====== Extracted entries ======

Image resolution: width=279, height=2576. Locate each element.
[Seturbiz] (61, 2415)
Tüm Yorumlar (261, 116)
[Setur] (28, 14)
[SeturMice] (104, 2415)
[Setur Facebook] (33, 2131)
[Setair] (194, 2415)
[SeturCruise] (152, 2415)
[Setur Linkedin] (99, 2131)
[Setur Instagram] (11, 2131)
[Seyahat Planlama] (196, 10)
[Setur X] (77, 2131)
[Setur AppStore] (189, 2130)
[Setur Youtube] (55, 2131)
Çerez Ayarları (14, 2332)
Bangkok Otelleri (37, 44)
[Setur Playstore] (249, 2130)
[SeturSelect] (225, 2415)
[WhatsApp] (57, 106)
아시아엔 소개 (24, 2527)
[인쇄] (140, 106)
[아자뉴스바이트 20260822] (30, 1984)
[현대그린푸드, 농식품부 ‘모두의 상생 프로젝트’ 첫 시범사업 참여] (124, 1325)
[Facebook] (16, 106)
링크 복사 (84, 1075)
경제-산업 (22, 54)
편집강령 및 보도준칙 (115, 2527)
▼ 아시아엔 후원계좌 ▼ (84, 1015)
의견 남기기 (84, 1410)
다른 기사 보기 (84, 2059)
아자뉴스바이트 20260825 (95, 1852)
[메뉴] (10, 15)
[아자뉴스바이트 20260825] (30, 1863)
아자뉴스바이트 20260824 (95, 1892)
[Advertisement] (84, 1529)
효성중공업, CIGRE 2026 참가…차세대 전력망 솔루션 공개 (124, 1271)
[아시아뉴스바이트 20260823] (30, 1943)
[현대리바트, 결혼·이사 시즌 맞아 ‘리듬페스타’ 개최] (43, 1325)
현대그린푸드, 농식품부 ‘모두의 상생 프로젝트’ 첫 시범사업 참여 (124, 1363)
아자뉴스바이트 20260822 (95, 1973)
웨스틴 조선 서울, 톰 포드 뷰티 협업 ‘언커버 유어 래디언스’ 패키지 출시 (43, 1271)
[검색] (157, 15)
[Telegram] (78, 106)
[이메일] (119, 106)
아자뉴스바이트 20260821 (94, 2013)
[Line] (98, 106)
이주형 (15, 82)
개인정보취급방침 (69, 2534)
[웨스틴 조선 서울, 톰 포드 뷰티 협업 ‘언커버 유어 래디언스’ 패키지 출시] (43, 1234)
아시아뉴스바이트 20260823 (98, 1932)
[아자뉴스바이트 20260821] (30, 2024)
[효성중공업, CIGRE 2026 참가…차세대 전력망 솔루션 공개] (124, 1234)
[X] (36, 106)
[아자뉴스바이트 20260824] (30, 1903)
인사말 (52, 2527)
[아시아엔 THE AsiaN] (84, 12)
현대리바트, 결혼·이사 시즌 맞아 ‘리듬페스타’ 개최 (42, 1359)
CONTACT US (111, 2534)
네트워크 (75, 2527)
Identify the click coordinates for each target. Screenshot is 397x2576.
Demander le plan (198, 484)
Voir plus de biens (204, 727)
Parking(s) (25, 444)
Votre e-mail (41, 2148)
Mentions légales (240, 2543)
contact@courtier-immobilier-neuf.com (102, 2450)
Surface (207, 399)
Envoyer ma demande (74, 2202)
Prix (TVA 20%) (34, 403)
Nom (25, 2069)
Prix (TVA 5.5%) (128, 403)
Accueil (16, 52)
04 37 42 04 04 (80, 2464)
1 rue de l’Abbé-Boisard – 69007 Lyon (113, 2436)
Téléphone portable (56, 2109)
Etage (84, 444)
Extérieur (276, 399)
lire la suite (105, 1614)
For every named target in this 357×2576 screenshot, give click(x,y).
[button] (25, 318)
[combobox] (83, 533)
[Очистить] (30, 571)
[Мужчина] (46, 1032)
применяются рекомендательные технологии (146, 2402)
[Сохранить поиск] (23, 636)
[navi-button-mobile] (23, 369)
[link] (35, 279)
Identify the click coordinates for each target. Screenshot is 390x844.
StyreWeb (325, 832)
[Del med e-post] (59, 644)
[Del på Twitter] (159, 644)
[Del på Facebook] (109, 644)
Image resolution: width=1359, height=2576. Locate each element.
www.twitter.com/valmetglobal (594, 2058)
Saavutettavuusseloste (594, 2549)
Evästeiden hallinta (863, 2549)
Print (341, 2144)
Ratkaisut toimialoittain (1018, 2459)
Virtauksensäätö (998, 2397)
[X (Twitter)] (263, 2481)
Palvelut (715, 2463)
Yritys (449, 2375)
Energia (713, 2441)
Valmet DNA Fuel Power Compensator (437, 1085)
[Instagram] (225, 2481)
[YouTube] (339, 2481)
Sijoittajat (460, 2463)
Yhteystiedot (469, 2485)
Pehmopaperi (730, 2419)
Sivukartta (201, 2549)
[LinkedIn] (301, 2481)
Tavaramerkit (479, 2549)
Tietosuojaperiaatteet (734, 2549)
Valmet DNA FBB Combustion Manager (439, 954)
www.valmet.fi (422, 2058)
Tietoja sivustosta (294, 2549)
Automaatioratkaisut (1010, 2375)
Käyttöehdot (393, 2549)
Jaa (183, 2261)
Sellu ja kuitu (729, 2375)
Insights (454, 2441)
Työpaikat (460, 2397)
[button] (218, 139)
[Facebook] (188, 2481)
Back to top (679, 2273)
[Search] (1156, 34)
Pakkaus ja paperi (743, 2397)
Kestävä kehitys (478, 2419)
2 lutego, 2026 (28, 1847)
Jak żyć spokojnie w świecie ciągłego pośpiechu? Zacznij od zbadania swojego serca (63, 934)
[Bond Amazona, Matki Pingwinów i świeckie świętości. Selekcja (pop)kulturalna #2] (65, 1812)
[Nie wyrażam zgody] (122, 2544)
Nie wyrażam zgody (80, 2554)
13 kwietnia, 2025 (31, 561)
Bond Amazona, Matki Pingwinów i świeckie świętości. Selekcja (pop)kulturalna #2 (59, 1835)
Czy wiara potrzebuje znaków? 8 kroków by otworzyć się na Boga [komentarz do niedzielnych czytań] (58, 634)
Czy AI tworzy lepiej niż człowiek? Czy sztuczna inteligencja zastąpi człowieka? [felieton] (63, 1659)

======

### Exercise aim
From the opening line of the data above through the line holding "[Setur Instagram] (11, 2131)", give every line again exactly as it stands.

### Response
Image resolution: width=279, height=2576. Locate each element.
[Seturbiz] (61, 2415)
Tüm Yorumlar (261, 116)
[Setur] (28, 14)
[SeturMice] (104, 2415)
[Setur Facebook] (33, 2131)
[Setair] (194, 2415)
[SeturCruise] (152, 2415)
[Setur Linkedin] (99, 2131)
[Setur Instagram] (11, 2131)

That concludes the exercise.